Even earlier Fukumaru recalls eating from Japanese imari porcelain dishware. The dishes, some centuries old, were hand-decorated with intricate floral, fauna, or landscape patterns. But they were also flawed.
Fukumaru’s father was a third-generation antique dealer in Kyoto. “And if [the imari] were a bit chipped or there were cracks, he couldn’t sell it,” she says. “He was actually bringing all these damaged pieces, that we could still use, home. So my parents were feeding me baby food from old imari. I just grew up with old antiques and beautiful Japanese crafts. But everything was damaged.”
Fast-forward to today, Fukumaru splits her time between Powell River and Vancouver practicing the Japanese art of kintsugi, a technique she was fated, it would seem, to embrace.
Kintsugi (which translates as “golden joinery”) involves restoring broken ceramics and dishware with a highly allergenic resin derived from the urushi tree. It is mixed with gold dust and used to join pieces back together. Once cured, the items are safe for eating and drinking. The repairs, however, leave the objects transformed. All the seams and crack lines now glint with skeins of precious metal.
Fukumaru’s start in kintsugi happened by chance. Before learning the Japanese craft, she had already established herself as an elite British-trained conservator and restorer specializing in ceramics and glass. She has been called to preserve some of the world’s most valued treasures, including the tomb of Tutankhamen, Paolo Veronese’s The Wedding Feast at Cana, and Leonardo da Vinci’s The Last Supper.
Then in 2019 with her life in upheaval—she had relocated from Europe to British Columbia and then ended her marriage—Fukumaru received an odd message. “A local potter sent me an email saying, ‘I’m sorry I missed your kintsugi workshop last week.’” The sender had apparently assumed that since Fukumaru was a Japanese restoration expert she must be an expert in the Asian ceramics craft.
It was a moment of epiphany, and the timing couldn’t have been better. “I was at the bottom of my life.
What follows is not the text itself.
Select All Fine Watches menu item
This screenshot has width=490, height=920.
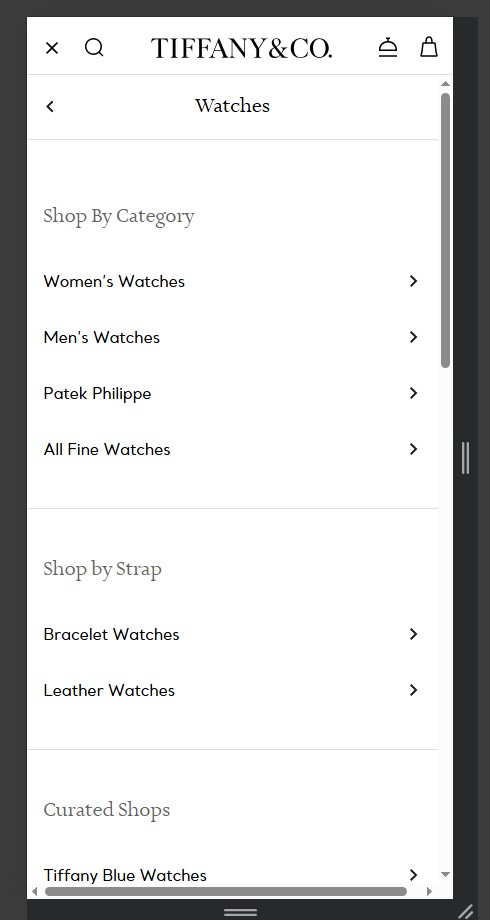tap(232, 449)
I got completely smashed after my relationship broke up and then kintsugi came into my life.”
A year and a half later, after studying and practicing in earnest, she found a way to fuse two decades of material and restoration experience with the ancient but new-to-her technique. And along the way, Fukumaru says, “Kintsugi saved my life.”
“It teaches us about the beauty of impermanence, of imperfection, of incompleteness in our life. We are embracing the breaks instead of hiding the breaks, which is what I was doing before,” she says.
Now, in addition to her museum-level Western restoration services (good enough for the Metropolitan Museum in New York), Fukumaru offers kintsugi, where she serves more as a “ceramic therapist.”
“I have clients coming in who are very sad because they broke a plate and asking me to restore it with kintsugi,” she says. “And when they receive [the restored plate], they are like, ‘Wow, I am so happy. It is more beautiful than when it was complete.’ And when they say that, they overcome trauma.”
As an example, Fukumaru tells me about a client, originally from Argentina, who had emigrated with his mother’s wedding plate that he had broken as a teen 23 years earlier. It came in a box, wrapped in a newspaper dated 1998. “Once this plate is back with the mother she will realize how beautiful are all these lines and cracks,” Fukumaru predicts. “So their sad and angry traumatic story will transform into happiness and memory… embracing the breaks with gold.”
Fukumaru shakes her head, as if she can hardly believe it herself, and then nods. “This is something only kintsugi can do.”